Background Competing endogenous RNA (ceRNA) networks may be used to relate the functions of protein-coding mRNAs with those of the non-coding RNAs, such as microRNAs (miRNAs) and the long non-coding RNAs (lncRNAs). ceRNAs enable the post-transcriptional regulation of gene expression by competing for the shared miRNAs. However, the role and function of the lncRNA-miRNA-mRNA ceRNA network in thymic epithelial neoplasms (TEN) remains unknown.
Methods The miRNA, mRNA, and lncRNA expression profiles of 124 patients with TEN were downloaded from The Cancer Genome Atlas.

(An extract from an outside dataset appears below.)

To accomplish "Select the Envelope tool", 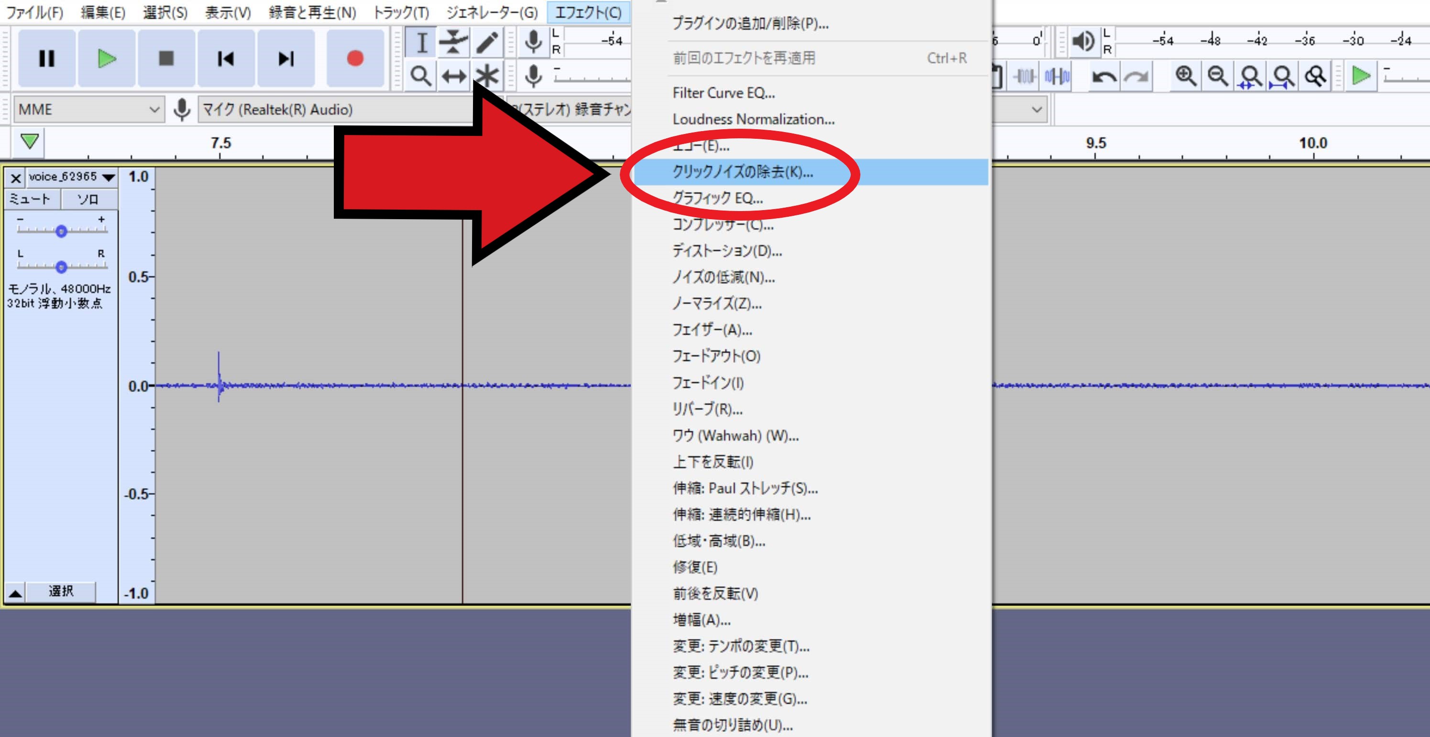I will click(454, 42).
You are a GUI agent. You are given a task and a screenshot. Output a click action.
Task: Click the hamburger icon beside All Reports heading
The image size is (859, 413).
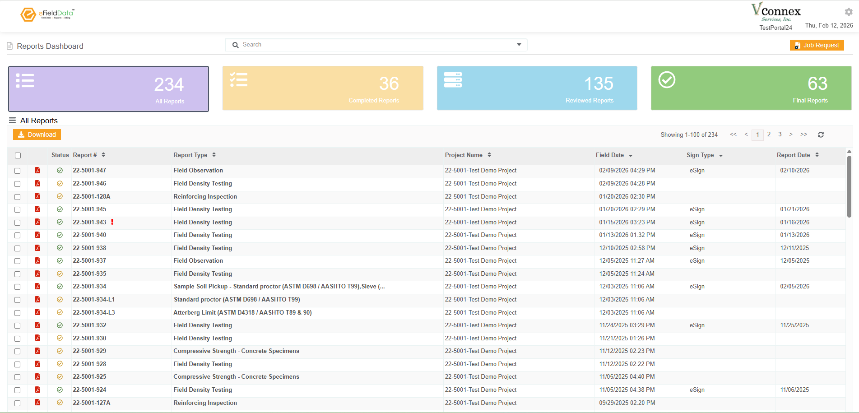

We identified the differentially expressed (DE) miRNAs, mRNAs, and lncRNAs using the limma package in R software. The GDCRNATools package was used for the Gene Ontology (GO) and the Kyoto Encyclopedia of Genes and Genomes (KEGG) pathway annotations. Cytoscape software was used to construct the lncRNA-miRNA-mRNA ceRNA network. The Gene Expression Profiling Interactive Analysis platform was used to estimate the overall survival (OS) rates of the patients. Survival curves were analyzed using the log-rank test. Finally, the mRNAs in the ceRNA network were analyzed using the GOplot package in R.
Results A total of 1513, 188, and 579 TEN-specific mRNAs, lncRNAs, and miRNAs, respectively, were identified. The lncRNA-miRNA-mRNA ceRNA network was constructed, and included 53 mRNAs, 4 lncRNAs, and 27 miRNAs. A total of 10 DEmRNAs (DLX2, C8orf88, CD38, GATA3, MAL, FOXQ1, FOLH1, NLRP12, HJURP, and ACSM1) and 1 lncRNA (SNHG3) were found to be significantly associated with OS ( P <0.05).
Conclusion In this study, we constructed a lncRNA-miRNA-mRNA ceRNA gene regulatory network for TEN, and identified potential prognostic and diagnostic biomarkers, as well as therapeutic targets, for the disease.